- EXERCISE DESCRIPTION
Can you give these lines again with every "Where should I click to:" replaced by "Which point should I click to:" and nothing else altered?

Records from a pointing dataset

* * *

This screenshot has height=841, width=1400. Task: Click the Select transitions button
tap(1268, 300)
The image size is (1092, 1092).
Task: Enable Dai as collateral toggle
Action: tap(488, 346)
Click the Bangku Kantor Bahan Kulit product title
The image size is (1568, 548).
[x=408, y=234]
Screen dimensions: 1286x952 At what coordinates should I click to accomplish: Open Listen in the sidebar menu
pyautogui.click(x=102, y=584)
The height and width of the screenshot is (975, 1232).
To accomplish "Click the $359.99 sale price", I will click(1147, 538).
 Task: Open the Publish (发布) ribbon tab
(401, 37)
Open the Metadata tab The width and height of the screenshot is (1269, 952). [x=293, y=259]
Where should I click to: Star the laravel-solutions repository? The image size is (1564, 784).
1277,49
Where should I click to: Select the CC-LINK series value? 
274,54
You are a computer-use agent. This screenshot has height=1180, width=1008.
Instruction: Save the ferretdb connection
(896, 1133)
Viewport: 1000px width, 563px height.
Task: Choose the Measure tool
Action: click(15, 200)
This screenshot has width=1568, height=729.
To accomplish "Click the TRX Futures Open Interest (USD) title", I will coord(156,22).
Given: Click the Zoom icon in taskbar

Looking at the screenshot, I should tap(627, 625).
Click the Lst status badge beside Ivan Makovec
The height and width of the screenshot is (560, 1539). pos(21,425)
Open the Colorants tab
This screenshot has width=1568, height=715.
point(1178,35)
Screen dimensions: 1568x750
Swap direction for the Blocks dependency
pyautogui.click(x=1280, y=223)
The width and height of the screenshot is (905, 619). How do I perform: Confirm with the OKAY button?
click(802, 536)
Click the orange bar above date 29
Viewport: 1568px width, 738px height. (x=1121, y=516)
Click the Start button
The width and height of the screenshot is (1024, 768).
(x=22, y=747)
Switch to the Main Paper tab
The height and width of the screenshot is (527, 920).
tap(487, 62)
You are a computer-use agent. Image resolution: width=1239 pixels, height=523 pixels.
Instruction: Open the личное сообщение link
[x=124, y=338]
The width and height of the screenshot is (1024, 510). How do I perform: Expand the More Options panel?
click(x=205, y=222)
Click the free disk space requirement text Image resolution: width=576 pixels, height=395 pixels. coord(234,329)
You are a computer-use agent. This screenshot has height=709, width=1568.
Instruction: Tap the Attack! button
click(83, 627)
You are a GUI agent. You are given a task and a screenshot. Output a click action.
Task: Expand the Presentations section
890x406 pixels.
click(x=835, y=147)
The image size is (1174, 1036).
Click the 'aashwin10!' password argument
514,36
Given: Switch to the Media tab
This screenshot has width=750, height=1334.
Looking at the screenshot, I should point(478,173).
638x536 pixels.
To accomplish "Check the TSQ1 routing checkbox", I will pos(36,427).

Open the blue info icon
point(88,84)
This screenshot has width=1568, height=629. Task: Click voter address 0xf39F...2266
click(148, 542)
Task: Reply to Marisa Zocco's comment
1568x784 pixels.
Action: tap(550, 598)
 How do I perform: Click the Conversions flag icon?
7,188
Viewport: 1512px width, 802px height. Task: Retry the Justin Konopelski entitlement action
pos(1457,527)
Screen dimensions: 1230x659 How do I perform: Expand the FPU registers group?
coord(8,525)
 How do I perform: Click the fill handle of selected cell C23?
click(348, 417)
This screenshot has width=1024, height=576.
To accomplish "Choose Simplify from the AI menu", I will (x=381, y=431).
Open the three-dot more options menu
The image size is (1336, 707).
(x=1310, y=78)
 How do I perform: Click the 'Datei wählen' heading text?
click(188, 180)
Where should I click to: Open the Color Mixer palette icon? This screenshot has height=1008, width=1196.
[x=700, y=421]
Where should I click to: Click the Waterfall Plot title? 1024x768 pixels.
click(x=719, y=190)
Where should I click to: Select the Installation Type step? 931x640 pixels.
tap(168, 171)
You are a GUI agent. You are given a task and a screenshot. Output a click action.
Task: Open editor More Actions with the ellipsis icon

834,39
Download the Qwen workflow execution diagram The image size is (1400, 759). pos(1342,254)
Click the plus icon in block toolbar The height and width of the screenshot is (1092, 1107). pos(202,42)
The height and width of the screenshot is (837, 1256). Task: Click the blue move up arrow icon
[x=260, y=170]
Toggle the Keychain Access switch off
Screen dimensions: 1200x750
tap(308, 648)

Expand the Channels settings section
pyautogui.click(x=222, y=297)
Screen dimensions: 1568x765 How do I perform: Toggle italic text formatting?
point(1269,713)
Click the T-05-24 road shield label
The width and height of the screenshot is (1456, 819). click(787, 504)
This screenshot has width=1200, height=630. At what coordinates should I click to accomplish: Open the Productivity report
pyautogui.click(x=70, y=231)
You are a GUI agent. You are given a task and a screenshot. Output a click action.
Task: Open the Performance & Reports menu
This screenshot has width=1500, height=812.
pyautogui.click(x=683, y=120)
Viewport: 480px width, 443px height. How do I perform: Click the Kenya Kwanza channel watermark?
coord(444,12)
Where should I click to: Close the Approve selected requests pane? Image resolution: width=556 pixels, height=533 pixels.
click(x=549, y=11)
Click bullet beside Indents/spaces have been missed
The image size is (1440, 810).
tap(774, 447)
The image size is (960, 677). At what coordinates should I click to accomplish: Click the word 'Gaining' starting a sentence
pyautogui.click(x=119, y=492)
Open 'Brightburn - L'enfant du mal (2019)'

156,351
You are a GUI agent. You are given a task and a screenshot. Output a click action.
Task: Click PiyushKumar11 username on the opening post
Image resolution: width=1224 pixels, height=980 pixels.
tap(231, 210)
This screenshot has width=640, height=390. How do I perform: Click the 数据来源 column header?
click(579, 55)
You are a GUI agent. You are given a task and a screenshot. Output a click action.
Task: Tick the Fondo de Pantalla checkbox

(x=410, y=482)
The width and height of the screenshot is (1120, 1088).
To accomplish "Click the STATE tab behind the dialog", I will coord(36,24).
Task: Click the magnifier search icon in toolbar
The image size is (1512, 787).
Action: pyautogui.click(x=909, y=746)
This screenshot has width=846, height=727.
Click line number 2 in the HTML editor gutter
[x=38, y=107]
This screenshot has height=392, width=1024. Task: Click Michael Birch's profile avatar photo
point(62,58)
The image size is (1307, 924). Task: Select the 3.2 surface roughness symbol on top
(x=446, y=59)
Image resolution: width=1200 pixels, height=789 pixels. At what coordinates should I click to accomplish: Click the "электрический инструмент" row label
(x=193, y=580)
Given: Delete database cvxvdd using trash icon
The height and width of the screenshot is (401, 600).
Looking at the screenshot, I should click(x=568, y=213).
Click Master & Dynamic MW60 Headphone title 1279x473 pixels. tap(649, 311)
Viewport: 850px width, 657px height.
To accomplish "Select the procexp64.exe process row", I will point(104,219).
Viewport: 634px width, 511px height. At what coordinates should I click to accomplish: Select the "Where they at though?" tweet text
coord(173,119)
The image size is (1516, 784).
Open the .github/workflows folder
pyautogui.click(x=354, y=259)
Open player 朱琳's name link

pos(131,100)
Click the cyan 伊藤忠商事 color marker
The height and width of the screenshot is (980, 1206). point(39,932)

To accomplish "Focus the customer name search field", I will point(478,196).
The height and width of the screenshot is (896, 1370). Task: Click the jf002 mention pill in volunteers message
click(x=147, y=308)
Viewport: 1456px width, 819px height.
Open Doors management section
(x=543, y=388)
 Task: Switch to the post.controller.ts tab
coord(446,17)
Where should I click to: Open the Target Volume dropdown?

* * *

- OUTPUT
This screenshot has height=841, width=1400. Task: Click the Select transitions button
tap(1268, 300)
The image size is (1092, 1092).
Task: Enable Dai as collateral toggle
Action: tap(488, 346)
Click the Bangku Kantor Bahan Kulit product title
The image size is (1568, 548).
[x=408, y=234]
Screen dimensions: 1286x952 At what coordinates should I click to accomplish: Open Listen in the sidebar menu
pyautogui.click(x=102, y=584)
The height and width of the screenshot is (975, 1232).
To accomplish "Click the $359.99 sale price", I will click(1147, 538).
 Task: Open the Publish (发布) ribbon tab
(401, 37)
Open the Metadata tab The width and height of the screenshot is (1269, 952). [x=293, y=259]
Which point should I click to: Star the laravel-solutions repository? The image size is (1564, 784).
1277,49
Which point should I click to: Select the CC-LINK series value? 
274,54
You are a computer-use agent. This screenshot has height=1180, width=1008.
Instruction: Save the ferretdb connection
(896, 1133)
Viewport: 1000px width, 563px height.
Task: Choose the Measure tool
Action: click(15, 200)
This screenshot has width=1568, height=729.
To accomplish "Click the TRX Futures Open Interest (USD) title", I will coord(156,22).
Given: Click the Zoom icon in taskbar

Looking at the screenshot, I should tap(627, 625).
Click the Lst status badge beside Ivan Makovec
The height and width of the screenshot is (560, 1539). pos(21,425)
Open the Colorants tab
This screenshot has width=1568, height=715.
point(1178,35)
Screen dimensions: 1568x750
Swap direction for the Blocks dependency
pyautogui.click(x=1280, y=223)
The width and height of the screenshot is (905, 619). How do I perform: Confirm with the OKAY button?
click(802, 536)
Click the orange bar above date 29
Viewport: 1568px width, 738px height. (x=1121, y=516)
Click the Start button
The width and height of the screenshot is (1024, 768).
(x=22, y=747)
Switch to the Main Paper tab
The height and width of the screenshot is (527, 920).
tap(487, 62)
You are a computer-use agent. Image resolution: width=1239 pixels, height=523 pixels.
Instruction: Open the личное сообщение link
[x=124, y=338]
The width and height of the screenshot is (1024, 510). How do I perform: Expand the More Options panel?
click(x=205, y=222)
Click the free disk space requirement text Image resolution: width=576 pixels, height=395 pixels. coord(234,329)
You are a computer-use agent. This screenshot has height=709, width=1568.
Instruction: Tap the Attack! button
click(83, 627)
You are a GUI agent. You are given a task and a screenshot. Output a click action.
Task: Expand the Presentations section
890x406 pixels.
click(x=835, y=147)
The image size is (1174, 1036).
Click the 'aashwin10!' password argument
514,36
Given: Switch to the Media tab
This screenshot has width=750, height=1334.
Looking at the screenshot, I should point(478,173).
638x536 pixels.
To accomplish "Check the TSQ1 routing checkbox", I will pos(36,427).

Open the blue info icon
point(88,84)
This screenshot has width=1568, height=629. Task: Click voter address 0xf39F...2266
click(148, 542)
Task: Reply to Marisa Zocco's comment
1568x784 pixels.
Action: tap(550, 598)
 How do I perform: Click the Conversions flag icon?
7,188
Viewport: 1512px width, 802px height. Task: Retry the Justin Konopelski entitlement action
pos(1457,527)
Screen dimensions: 1230x659 How do I perform: Expand the FPU registers group?
coord(8,525)
 How do I perform: Click the fill handle of selected cell C23?
click(348, 417)
This screenshot has width=1024, height=576.
To accomplish "Choose Simplify from the AI menu", I will (x=381, y=431).
Open the three-dot more options menu
The image size is (1336, 707).
(x=1310, y=78)
 How do I perform: Click the 'Datei wählen' heading text?
click(188, 180)
Which point should I click to: Open the Color Mixer palette icon? This screenshot has height=1008, width=1196.
[x=700, y=421]
Which point should I click to: Click the Waterfall Plot title? 1024x768 pixels.
click(x=719, y=190)
Which point should I click to: Select the Installation Type step? 931x640 pixels.
tap(168, 171)
You are a GUI agent. You are given a task and a screenshot. Output a click action.
Task: Open editor More Actions with the ellipsis icon

834,39
Download the Qwen workflow execution diagram The image size is (1400, 759). pos(1342,254)
Click the plus icon in block toolbar The height and width of the screenshot is (1092, 1107). pos(202,42)
The height and width of the screenshot is (837, 1256). Task: Click the blue move up arrow icon
[x=260, y=170]
Toggle the Keychain Access switch off
Screen dimensions: 1200x750
tap(308, 648)

Expand the Channels settings section
pyautogui.click(x=222, y=297)
Screen dimensions: 1568x765 How do I perform: Toggle italic text formatting?
point(1269,713)
Click the T-05-24 road shield label
The width and height of the screenshot is (1456, 819). click(787, 504)
This screenshot has width=1200, height=630. At what coordinates should I click to accomplish: Open the Productivity report
pyautogui.click(x=70, y=231)
You are a GUI agent. You are given a task and a screenshot. Output a click action.
Task: Open the Performance & Reports menu
This screenshot has width=1500, height=812.
pyautogui.click(x=683, y=120)
Viewport: 480px width, 443px height. How do I perform: Click the Kenya Kwanza channel watermark?
coord(444,12)
Which point should I click to: Close the Approve selected requests pane? Image resolution: width=556 pixels, height=533 pixels.
click(x=549, y=11)
Click bullet beside Indents/spaces have been missed
The image size is (1440, 810).
tap(774, 447)
The image size is (960, 677). At what coordinates should I click to accomplish: Click the word 'Gaining' starting a sentence
pyautogui.click(x=119, y=492)
Open 'Brightburn - L'enfant du mal (2019)'

156,351
You are a GUI agent. You are given a task and a screenshot. Output a click action.
Task: Click PiyushKumar11 username on the opening post
Image resolution: width=1224 pixels, height=980 pixels.
tap(231, 210)
This screenshot has width=640, height=390. How do I perform: Click the 数据来源 column header?
click(579, 55)
You are a GUI agent. You are given a task and a screenshot. Output a click action.
Task: Tick the Fondo de Pantalla checkbox

(x=410, y=482)
The width and height of the screenshot is (1120, 1088).
To accomplish "Click the STATE tab behind the dialog", I will coord(36,24).
Task: Click the magnifier search icon in toolbar
The image size is (1512, 787).
Action: pyautogui.click(x=909, y=746)
This screenshot has width=846, height=727.
Click line number 2 in the HTML editor gutter
[x=38, y=107]
This screenshot has height=392, width=1024. Task: Click Michael Birch's profile avatar photo
point(62,58)
The image size is (1307, 924). Task: Select the 3.2 surface roughness symbol on top
(x=446, y=59)
Image resolution: width=1200 pixels, height=789 pixels. At what coordinates should I click to accomplish: Click the "электрический инструмент" row label
(x=193, y=580)
Given: Delete database cvxvdd using trash icon
The height and width of the screenshot is (401, 600).
Looking at the screenshot, I should click(x=568, y=213).
Click Master & Dynamic MW60 Headphone title 1279x473 pixels. tap(649, 311)
Viewport: 850px width, 657px height.
To accomplish "Select the procexp64.exe process row", I will point(104,219).
Viewport: 634px width, 511px height. At what coordinates should I click to accomplish: Select the "Where they at though?" tweet text
coord(173,119)
The image size is (1516, 784).
Open the .github/workflows folder
pyautogui.click(x=354, y=259)
Open player 朱琳's name link

pos(131,100)
Click the cyan 伊藤忠商事 color marker
The height and width of the screenshot is (980, 1206). point(39,932)

To accomplish "Focus the customer name search field", I will point(478,196).
The height and width of the screenshot is (896, 1370). Task: Click the jf002 mention pill in volunteers message
click(x=147, y=308)
Viewport: 1456px width, 819px height.
Open Doors management section
(x=543, y=388)
 Task: Switch to the post.controller.ts tab
coord(446,17)
Which point should I click to: Open the Target Volume dropdown?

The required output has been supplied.